If you have two planes, A and B, and all you know is the distance from point C to plane A, then all you have is a third plane, C', which is parallel to plane A. C' contains all points that are equidistant to plane A, which is a plane also. You do not know which one of them is the point of interest.
Therefore, unless you have more information or plane B is parallel to plane A, then you cannot also know the distance from point C to plane B.
If you know the coordinates of the point, then you don't need to use the distance formula at all to determine the distance to either plane, unless they are parallel.
If the planes are parallel, then use the distance formula for either plane to determine the distance to the point, then determine the distance between the planes and add (using a negative distance if the second plane on the same side of the first plane as the point).
If the planes are not parallel, then you can find the line that is the intersection of the planes. You can then use the distance formula to determine the distance from the point to the intersecting line. With that information, you can use trigonometry to determine distance to either plane. To do this, you need to calculate the angle of the line that is perpendicular to the intersecting line to each plane (theta), the angle between one plane and the point (alpha) and using the distance of the point to the intersecting line:
Height from plane 1 = sin (alpha) * distance
Height from plane 2 = sin (theta - alpha) * distance
You could actually do this with any line that goes through the point and the intersecting line, but the perpendicular is usually the easiest to calculate.
But now your question asks about computational load, and calculating distance from each plane on its own is possibly faster.
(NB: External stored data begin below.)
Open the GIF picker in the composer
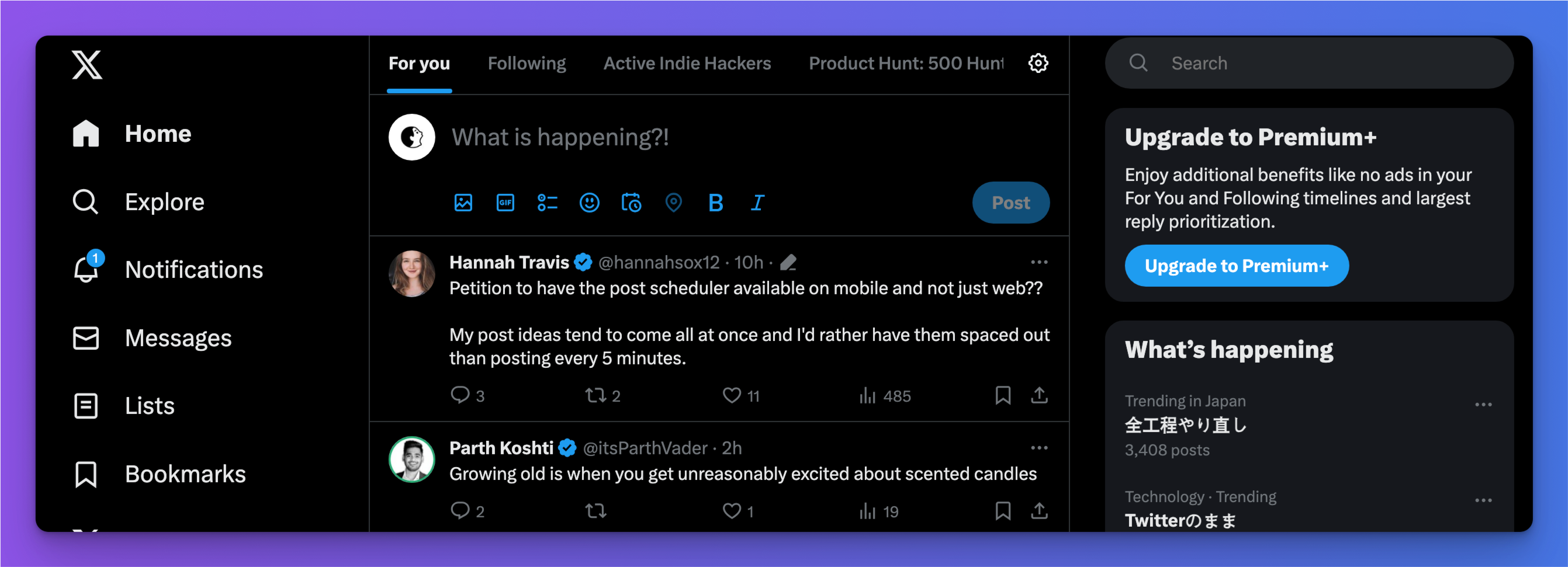1568x567 pixels. (505, 203)
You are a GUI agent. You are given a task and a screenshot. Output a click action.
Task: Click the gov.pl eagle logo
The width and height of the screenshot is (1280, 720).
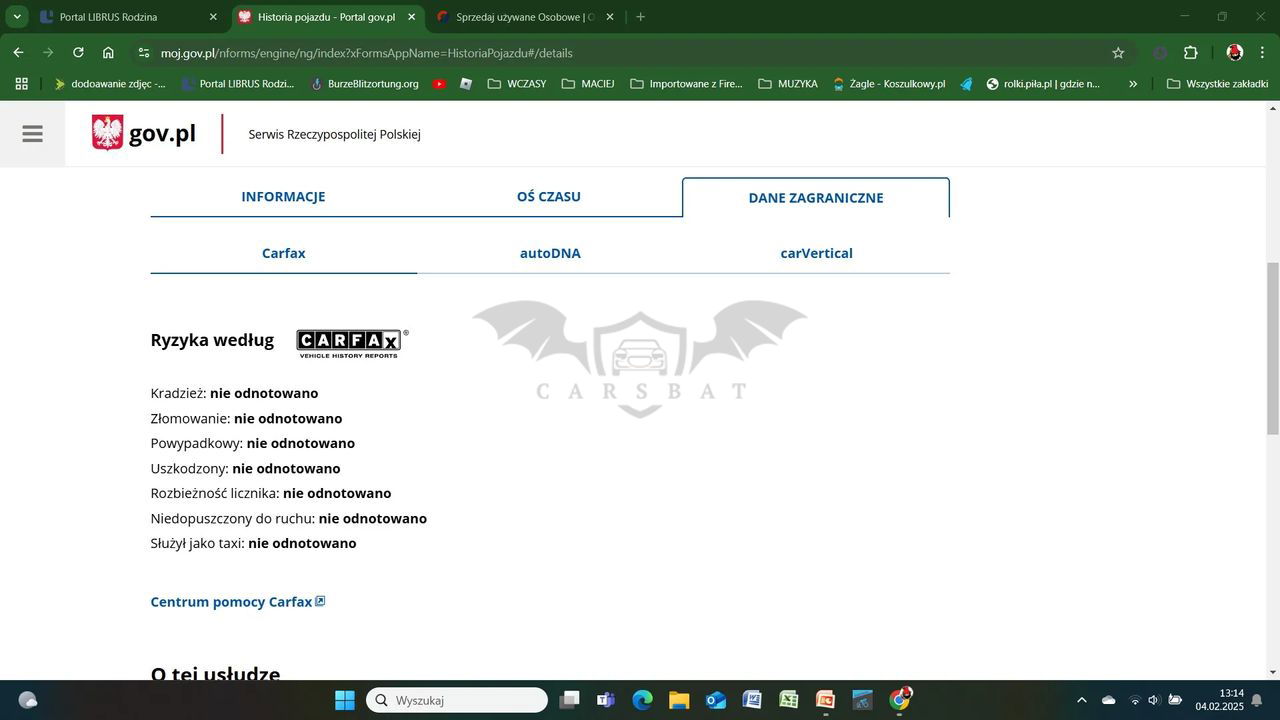(x=107, y=133)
That would depend on the system you are using to do the calculations. Determining the interesting line, the point distance and the angle probably requires more computations than point-distance formulas, unless the angles between planes are already known, for example.
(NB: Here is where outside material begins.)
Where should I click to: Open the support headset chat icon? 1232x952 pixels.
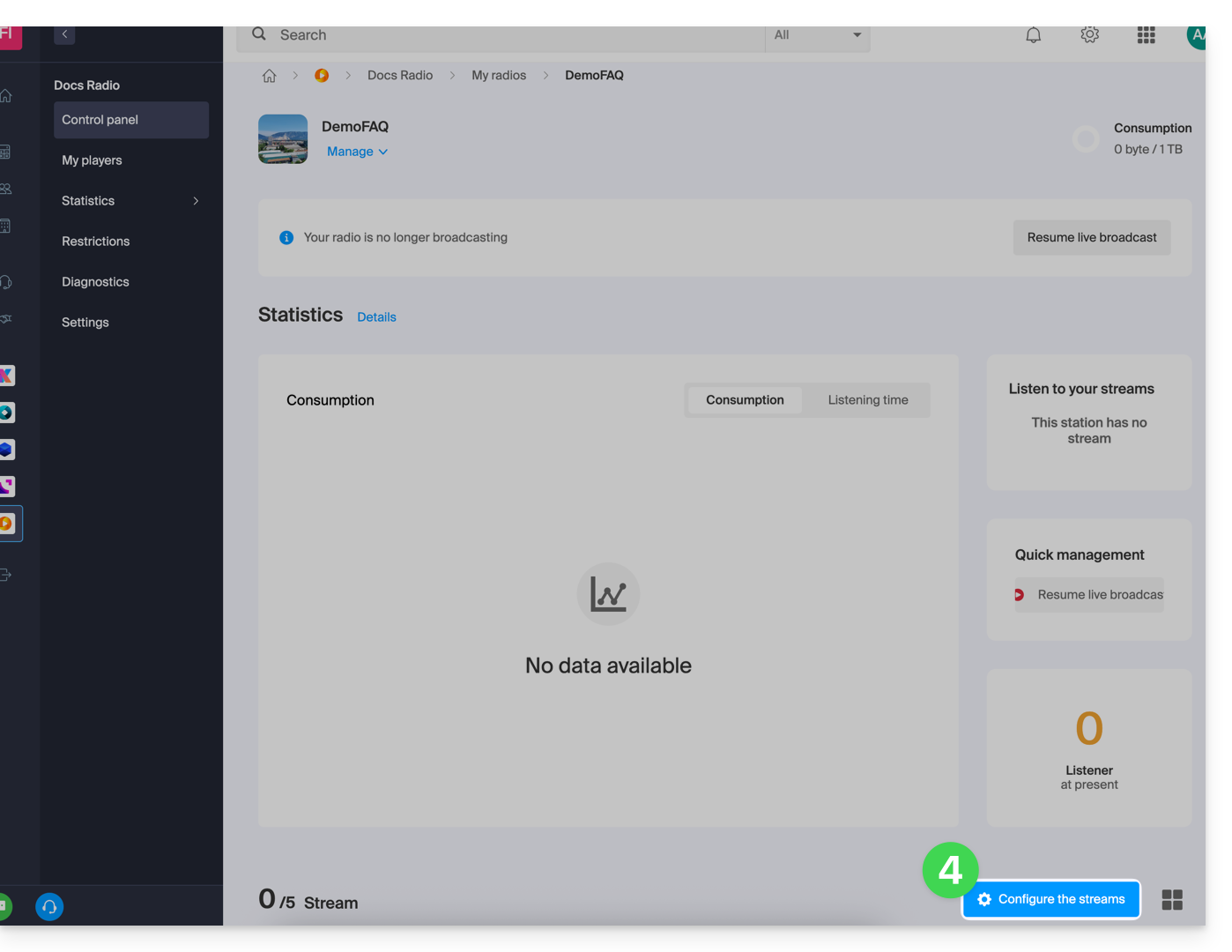(x=49, y=906)
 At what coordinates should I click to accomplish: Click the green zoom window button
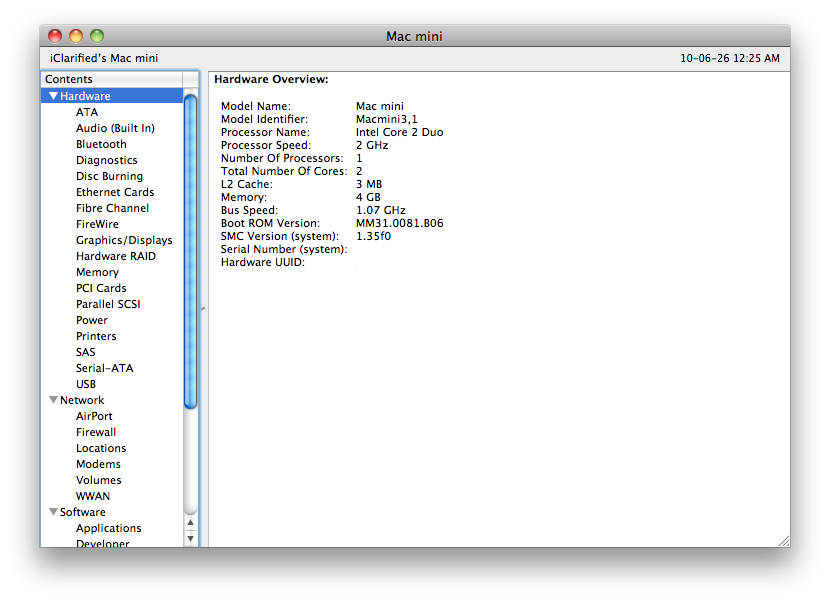tap(97, 36)
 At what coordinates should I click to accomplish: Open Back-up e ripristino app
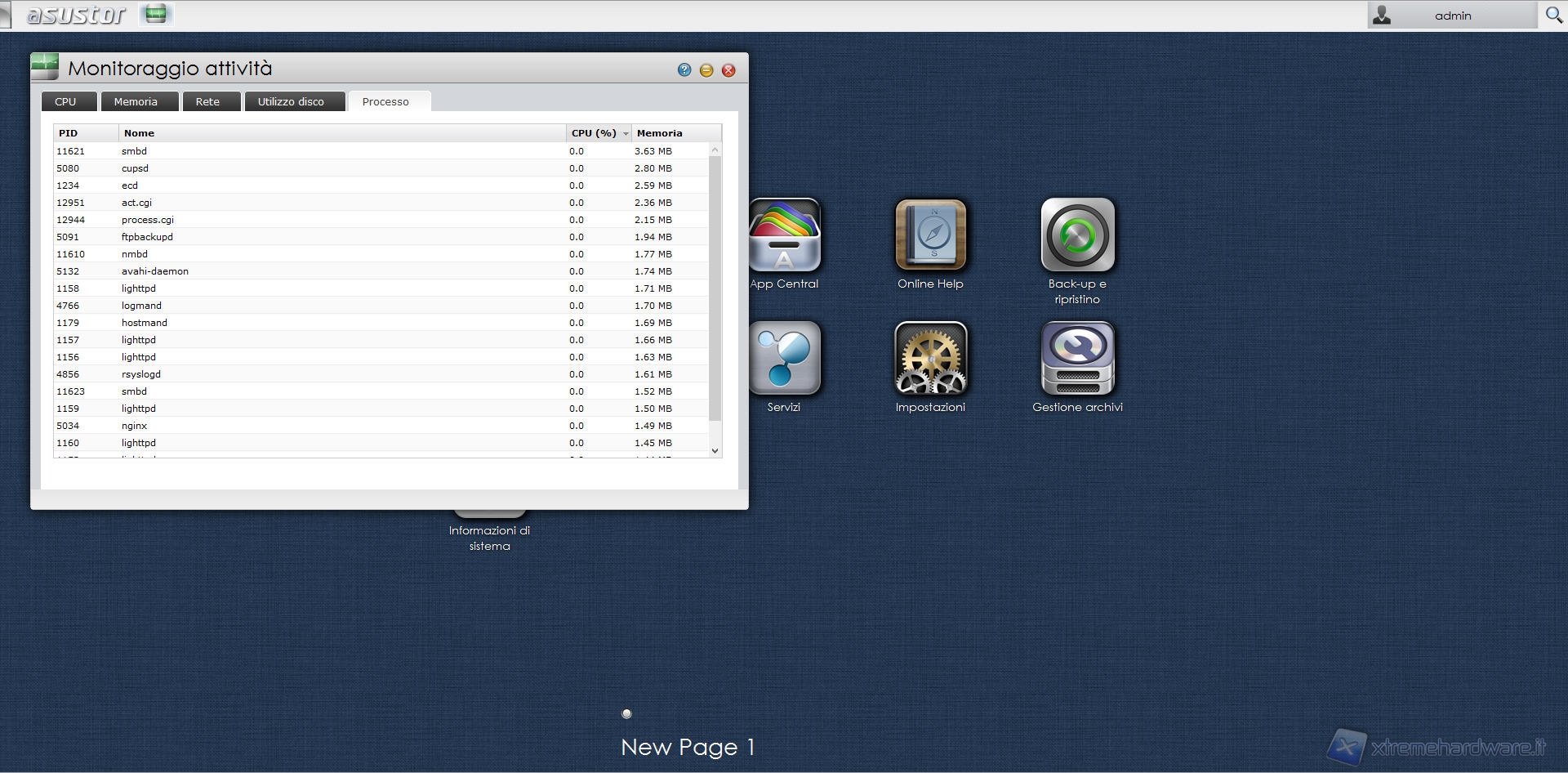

Also, with a trig approach you will have to be cautious of points that line on (or very near to) a plane.
Additionally, if you are concerned with computational intensity - and you are actually trying to calculate the distances to many points from each plane, then you may want to consider how you could structure the data or the computations differently. For example, if the points are grouped in planes.
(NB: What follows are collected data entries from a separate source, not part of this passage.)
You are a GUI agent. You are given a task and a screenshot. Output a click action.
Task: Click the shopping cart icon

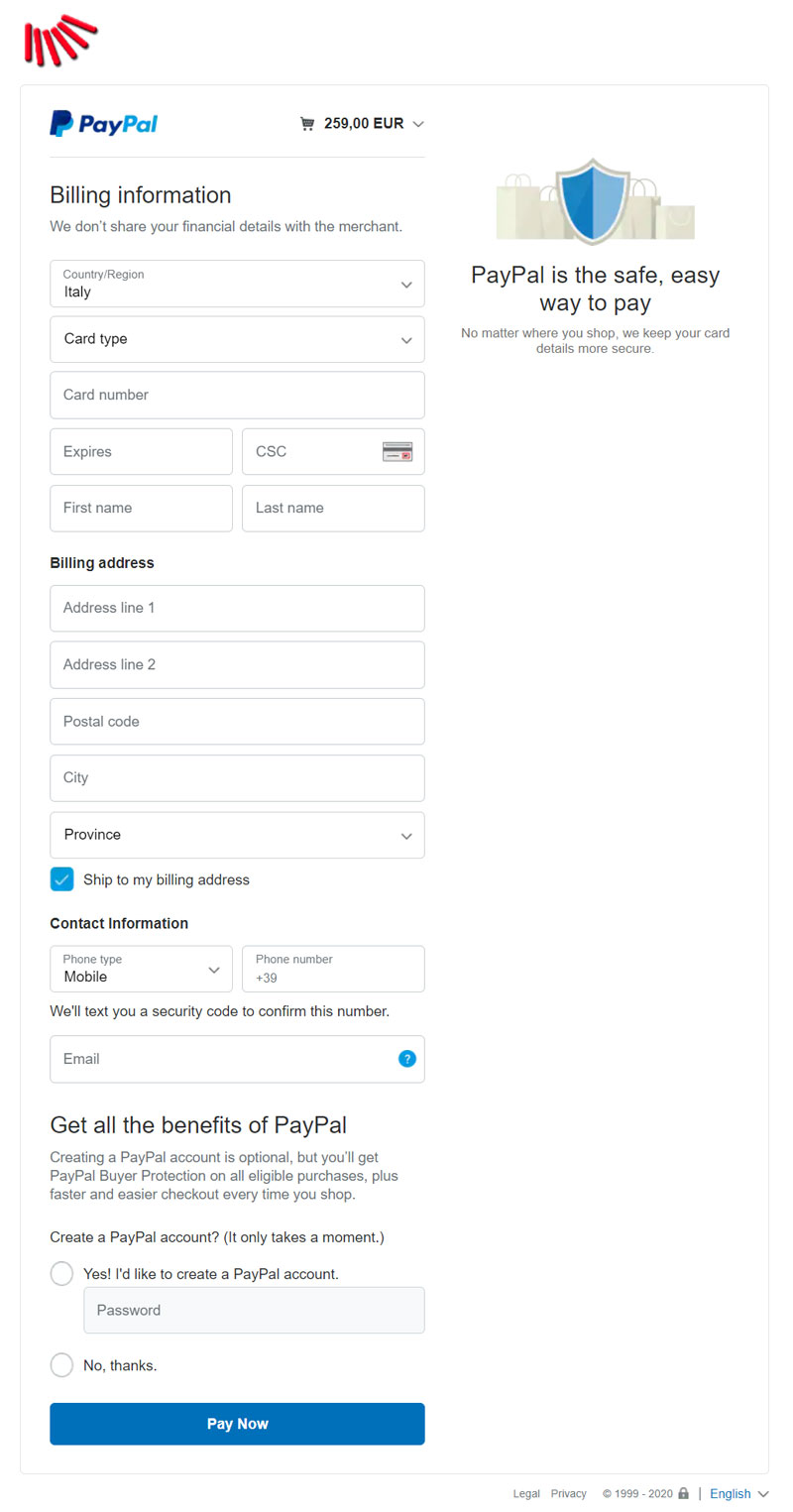(307, 124)
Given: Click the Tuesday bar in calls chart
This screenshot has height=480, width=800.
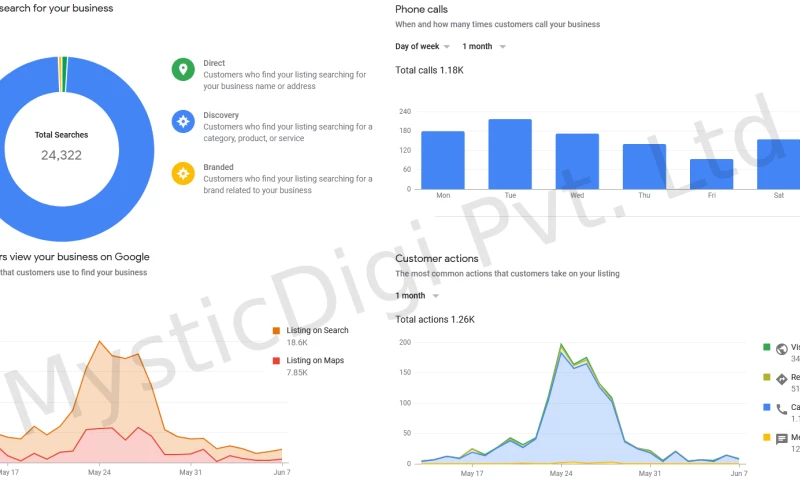Looking at the screenshot, I should click(510, 153).
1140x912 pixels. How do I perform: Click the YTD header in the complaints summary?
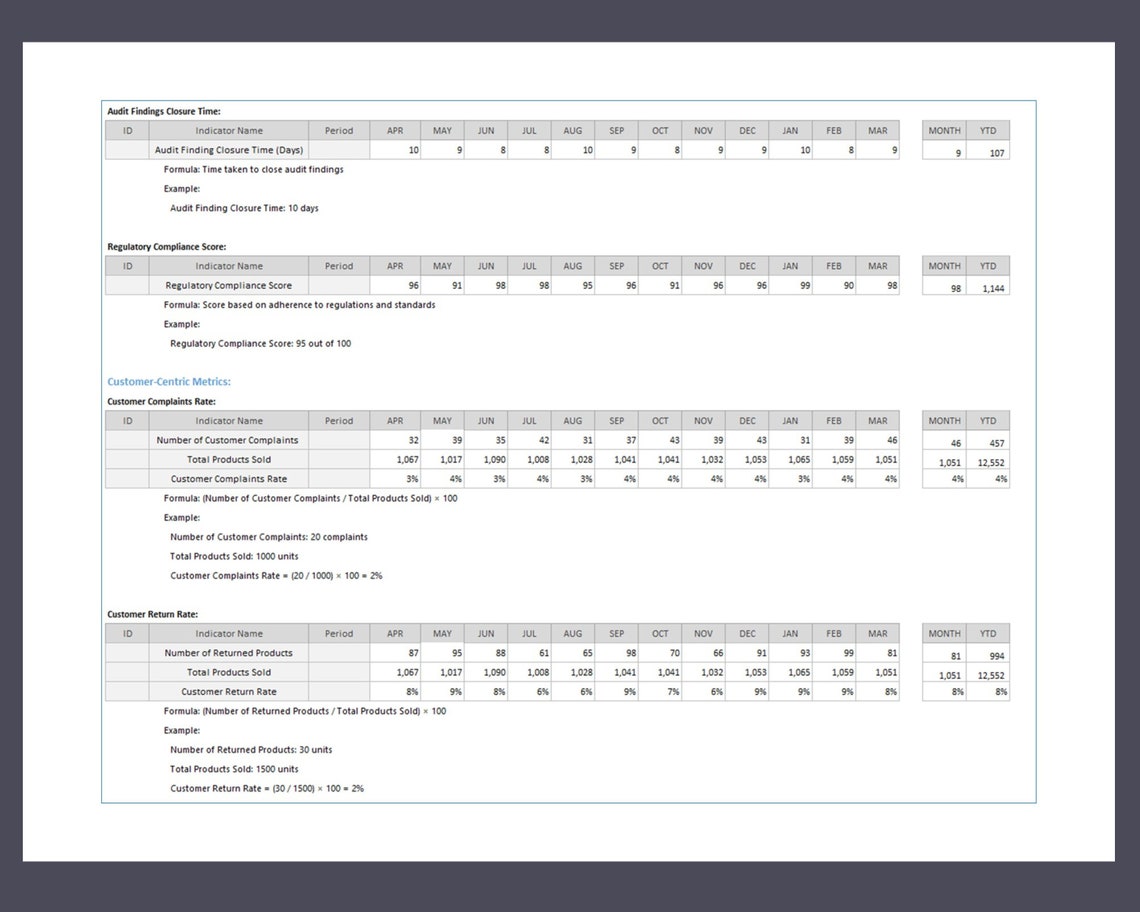point(988,420)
Also, if you are concerned about processing time you could calculate the "x" distances in parallel with "y" and "z" - then calculate the actual distance - all using separate threads on different cores.
(BTW - your question should probably ask, "What is the fastest approach to computing the distance from a known point to 3 different planes?" or "Are there computational short cuts to calculating the distance from a large number of points to 3 different planes?")
Please observe that the "distance formula" is actually the "minimal distance formula" from two sets of points. There are many distances from a point to a plane, but only 1 minima.
So, if you calculate the minimal distance to the intersection of the planes, then you can use trigonometry to determine the minimal distance to each plane. The minimal distance to the plane will be orthogonal to the plane, and therefore be a right angle, and in this case a right triangle, with the hypotenuse being the distance from the point to the intersection of the planes.
The distance to the plane can then be calculated using the angle and the hypotenuse.